Passage given:
The other big thing I’ve learned is that all things come in time, my relationship with the kids is slowly growing – and at different speeds with each kid. They all prefer Dad (obviously), and I’ve learned to mostly be ok with that. That was a real lesson I had to learn. I will have a special place in their lives one day and we’ve (unintentionally) tried to rush that. It’s not about me, he’s their dad and I’m still a bit of a stranger. The longer we live as a family, the more special moments we have, the more things that grow, the more the kids trust me, and the more we really are a family. It takes a lot of effort and I have to do things I don’t really enjoy doing (like playing in the snow), but those things, that commitment, pays off slowly. If they ask me to do it, I usually try to do it, to build those bonds. I practice saying yes where I can. And sometimes I suck at it. Sometimes I don’t want to play mini sticks again (they’ve all realized how bad I am at it) or sometimes I don’t want to play whatever convoluted game they’ve come up with… but I try to say yes most of the time. I know that’s important time. I can see the difference in our family photos. There’s more life to them, there’s more of a relationship there. I look at them and I can see the fun, the joy in them. And sometimes I look at those pictures to remind me WHY I’m going downstairs to be pummeled at mini sticks or WHY I’m suiting up to play in the snow. That is the reward for those lessons learned.

I don’t have many answers, even for myself, but I am going to try and share some of the things I’ve learned. Share more stories showing the things I learned. So I might not have as much to say, but if I can even help one person who is struggling to figure this whole step-parent thing out as much as I am… I will feel like I’ve done something good.

So that was Lesson 1, more lessons to come. Keep fighting the good fight, peeps.

Requirements:
**A.** In the step-parenting passage, what does the writer look at as a reminder of why they go downstairs for mini sticks or suit up to play in the snow?
**B.** Write the next part of the step-parenting passage, picking up after its final sentence.

Recorded information:
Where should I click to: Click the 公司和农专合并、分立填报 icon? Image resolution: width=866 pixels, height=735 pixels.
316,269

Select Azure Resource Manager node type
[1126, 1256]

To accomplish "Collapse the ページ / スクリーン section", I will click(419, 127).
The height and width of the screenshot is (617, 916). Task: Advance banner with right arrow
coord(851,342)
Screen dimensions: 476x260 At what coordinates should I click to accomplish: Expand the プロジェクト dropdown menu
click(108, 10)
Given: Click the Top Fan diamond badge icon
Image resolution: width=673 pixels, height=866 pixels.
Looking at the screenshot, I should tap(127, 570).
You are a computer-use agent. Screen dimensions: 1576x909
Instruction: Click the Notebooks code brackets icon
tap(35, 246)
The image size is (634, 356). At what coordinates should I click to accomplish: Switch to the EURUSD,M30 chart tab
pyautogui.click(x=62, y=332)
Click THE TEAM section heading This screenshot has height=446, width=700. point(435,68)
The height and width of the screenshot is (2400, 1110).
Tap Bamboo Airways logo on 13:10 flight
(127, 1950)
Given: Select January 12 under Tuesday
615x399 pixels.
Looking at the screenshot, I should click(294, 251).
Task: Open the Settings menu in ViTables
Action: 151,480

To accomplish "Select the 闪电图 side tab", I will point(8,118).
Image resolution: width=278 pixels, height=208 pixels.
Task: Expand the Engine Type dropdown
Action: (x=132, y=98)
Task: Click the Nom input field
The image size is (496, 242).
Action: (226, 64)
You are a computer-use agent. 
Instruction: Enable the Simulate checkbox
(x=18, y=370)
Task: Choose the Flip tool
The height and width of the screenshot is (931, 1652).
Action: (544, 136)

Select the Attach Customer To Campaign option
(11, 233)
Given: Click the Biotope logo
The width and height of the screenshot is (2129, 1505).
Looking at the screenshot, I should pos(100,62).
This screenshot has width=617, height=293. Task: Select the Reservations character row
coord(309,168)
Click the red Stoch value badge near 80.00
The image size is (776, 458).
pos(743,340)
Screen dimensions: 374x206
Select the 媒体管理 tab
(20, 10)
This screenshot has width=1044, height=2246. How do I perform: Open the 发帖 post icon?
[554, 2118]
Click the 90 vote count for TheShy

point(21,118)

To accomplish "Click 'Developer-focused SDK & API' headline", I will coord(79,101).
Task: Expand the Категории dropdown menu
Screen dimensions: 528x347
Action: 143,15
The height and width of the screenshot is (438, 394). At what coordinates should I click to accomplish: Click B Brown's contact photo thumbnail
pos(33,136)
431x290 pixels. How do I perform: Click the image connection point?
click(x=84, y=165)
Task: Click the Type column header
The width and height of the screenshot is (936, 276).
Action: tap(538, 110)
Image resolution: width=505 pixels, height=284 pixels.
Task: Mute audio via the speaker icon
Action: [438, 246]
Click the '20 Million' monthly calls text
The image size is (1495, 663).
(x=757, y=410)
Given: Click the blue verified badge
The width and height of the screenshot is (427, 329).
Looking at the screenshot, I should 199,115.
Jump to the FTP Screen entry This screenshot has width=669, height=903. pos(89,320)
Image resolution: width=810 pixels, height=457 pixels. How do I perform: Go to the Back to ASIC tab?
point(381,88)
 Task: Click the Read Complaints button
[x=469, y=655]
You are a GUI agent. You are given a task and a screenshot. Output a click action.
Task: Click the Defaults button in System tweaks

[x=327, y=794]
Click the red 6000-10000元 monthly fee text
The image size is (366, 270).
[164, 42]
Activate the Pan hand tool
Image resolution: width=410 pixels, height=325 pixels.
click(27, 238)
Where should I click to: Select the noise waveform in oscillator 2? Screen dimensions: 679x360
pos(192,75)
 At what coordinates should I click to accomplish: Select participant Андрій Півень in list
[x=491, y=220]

Per-task outputs:
**A.** Family photos.

**B.**
Bah Humbug

It’s been a year already for this blog! I can’t believe it. So much has happened in a year. Thanks to those of you who read this 🙂

I’m not a Christmas person, that’s no secret. I hate the glut of it all. I hate the fact that Christmas decorations come out as soon as Back-to-School is done and Christmas music starts November 1st. I hate the fact that I’m writing about Christmas before Halloween. Every year it’s more, more, more. And with that comes obligation and pressure to buy gifts, buy the best gifts, buy the right gift, spend enough “quality time” with people you may or may not like, do the baking, go to the concert, send cards, do a family photo, visit Santa… More. More. More. Gimme. Gimme. Gimme.

Don’t get me wrong, there are things there I enjoy doing. More so when I can do them on my own terms and not when I feel pressured to be more festive or be a better parent but, still, I am learning to get some enjoyment out of the little things. Sadly, this is a vast improvement over when I wasn’t a step-parent.

The biggest struggle I have is that a big Christmas goes against everything I believe as a parent. I don’t believe in spoiling children. I believe that they need to earn things and appreciate gifts and be grateful for what they have. In reality, the kids compare what they got at our house with what their friends got, what their mom gave them, the things they wanted and didn’t get. I know Curtis worries about coming up short and the kids choosing their mom. They literally and truly do not play with one single thing they got last year. Does that mean we failed at Christmas?

It’s no secret that my step-kids are spoiled. Their mom spoils them and buys them whatever the want – and only the best of the best. Something we could never dream of affording, and probably wouldn’t do (I hope) even if we could. Seriously, what kid needs two bikes at one house? Her mom also spoils them. And so does Curtis’ mom. And his sister. The kids basically expect a gift when family comes to visit. I try to reign it in and it’s a little better, but they are all still always ready with toys, treats, and candy. And the kids act spoiled, they have full-on temper tantrums when they don’t get what they want. They act out when they’re “bored” (i.e. they’re not allowed on their ipads). They expect to get what they want, when they want it, or we will pay the price. I’ve started taking pictures of them when they do this (which they don’t like) to show them what it looks like. It’s helped a little, I guess. It also helps me to laugh at it, instead of getting frustrated. Here are a few of my favourites.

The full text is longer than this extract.